[hikaye] : Homebrew Crusader Kings TTRPG, Savaş Suçları Simülatörüne Dönüşüyor

Merhaba, gördüğüm çoğu şey D&D hikayesi olsa da, Crusader Kings 3'te olan bu özel oyuna buraya ait olup olmadığını bilmiyorum; ancak bu çok oyunculu bir oyundu, Discord üzerinden rol yapımına (RP) dayalıydı, ev yapımı kurallar, karakter istatistiklerine dayalı zar atışları ve oyunun belirli olayların DM'nin hikayesine uygun şekilde gerçekleşmesini sağlamak için temelde "tanrı modu" oynayan bir Dungeon Master vardı. Kurallar biraz karmaşıktı ama esasen DM, D&D'yi Crusader Kings ile birleştirmek istiyordu.
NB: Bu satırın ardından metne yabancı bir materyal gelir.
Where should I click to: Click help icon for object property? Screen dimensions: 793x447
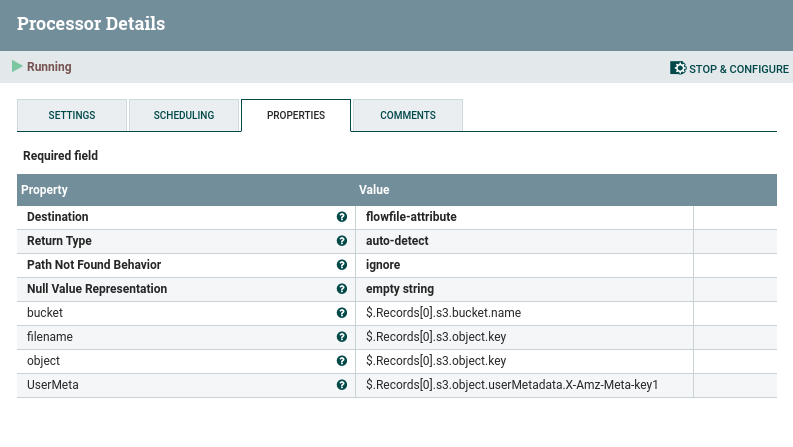point(342,361)
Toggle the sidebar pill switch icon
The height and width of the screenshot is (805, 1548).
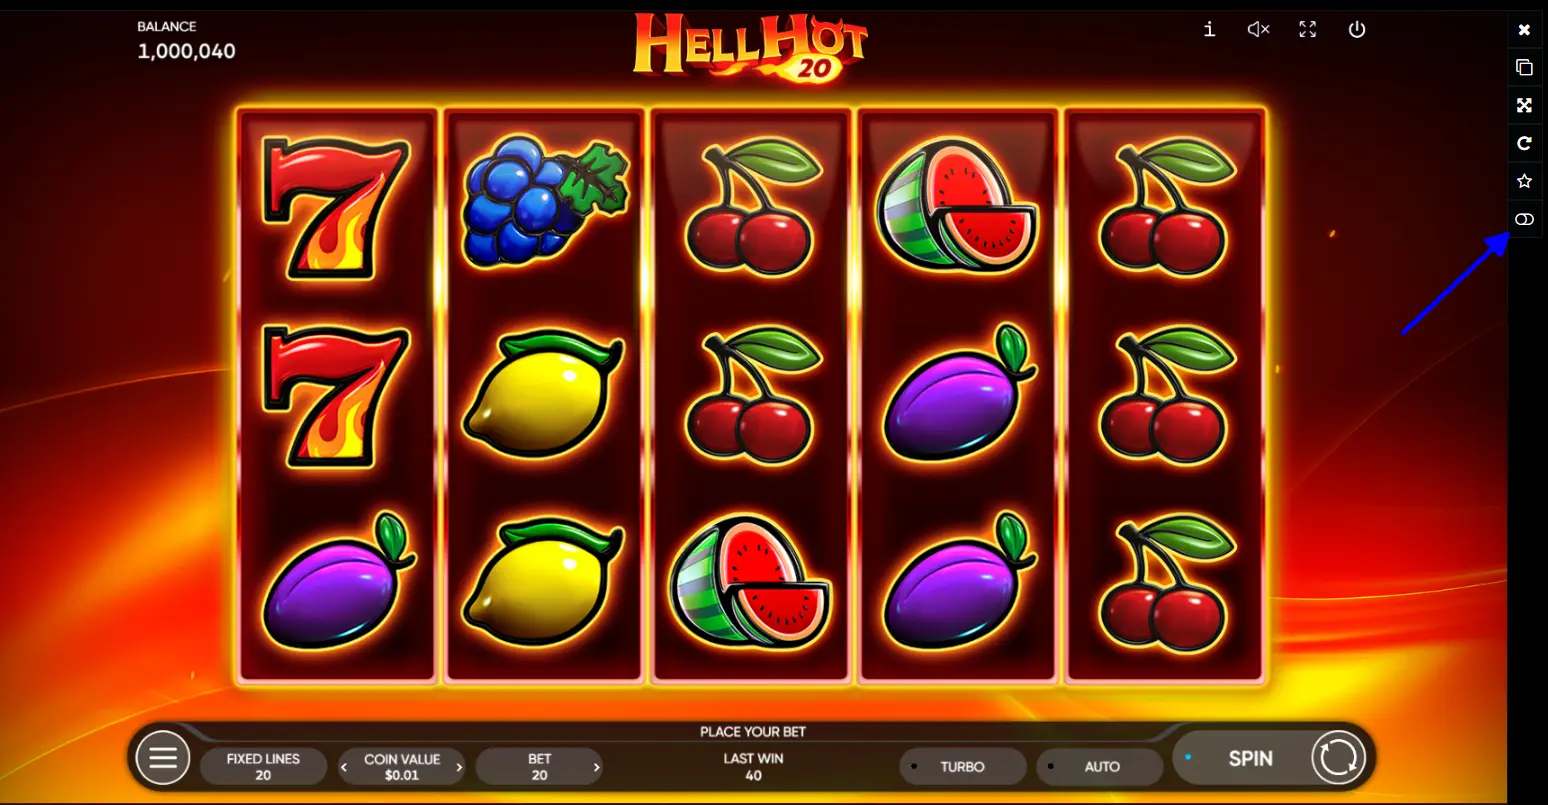[1524, 219]
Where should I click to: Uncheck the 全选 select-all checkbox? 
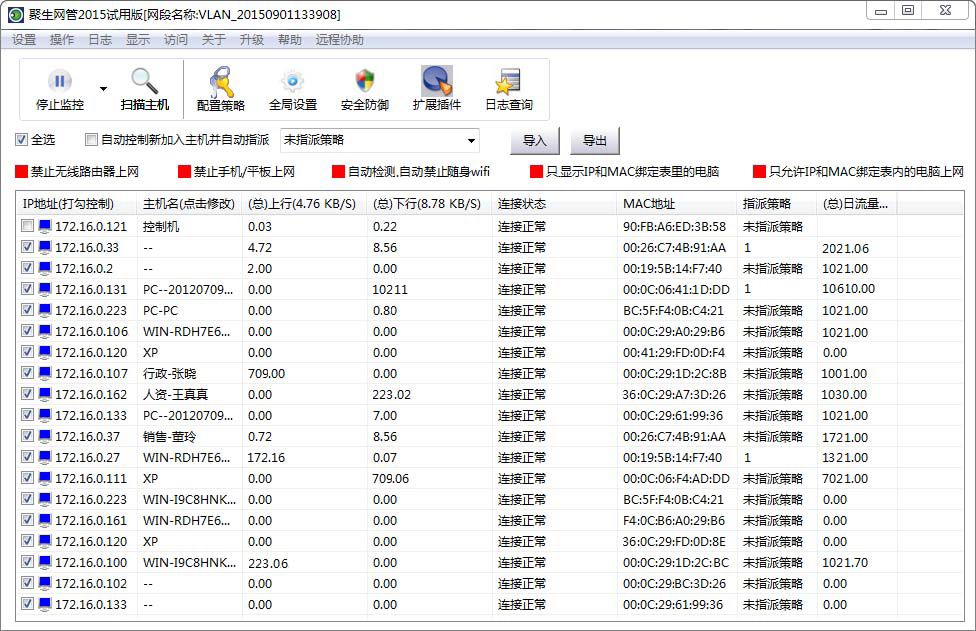click(x=22, y=139)
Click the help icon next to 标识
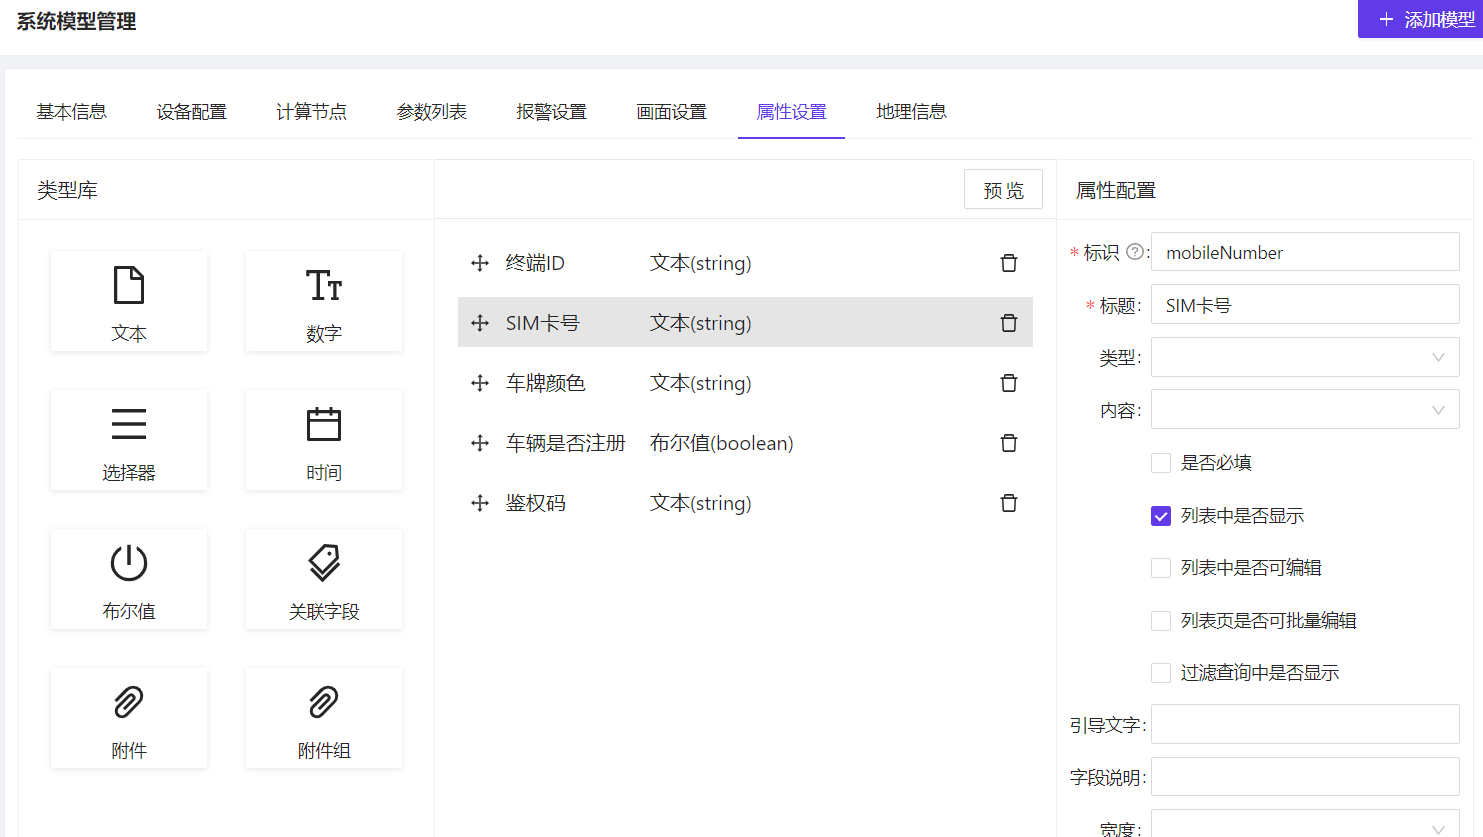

Oyundaki amaç, bir krallık seçmek, bir karakter veya aile (tercihen dünyanın hemen hemen aynı bölgesinde) oluşturmak ve DM'nin oyun içi olaylar ve kendi efsanesi ve hikayesiyle oyunu yönlendirmesine izin vermekti. Örneğin, DM, oyuncunun mahkemesine kötü niyetli bir suikastçı karakter sokabilir ve oğlunun öldürülüp öldürülmeyeceğini görmek için karakterin d20'yi şaşkınlık beceri değeriyle atmasını sağlayabilirdi (oyunda DM'nin vizyonuna uyan oyun kurallarını bükmek için yeterince hile vardı).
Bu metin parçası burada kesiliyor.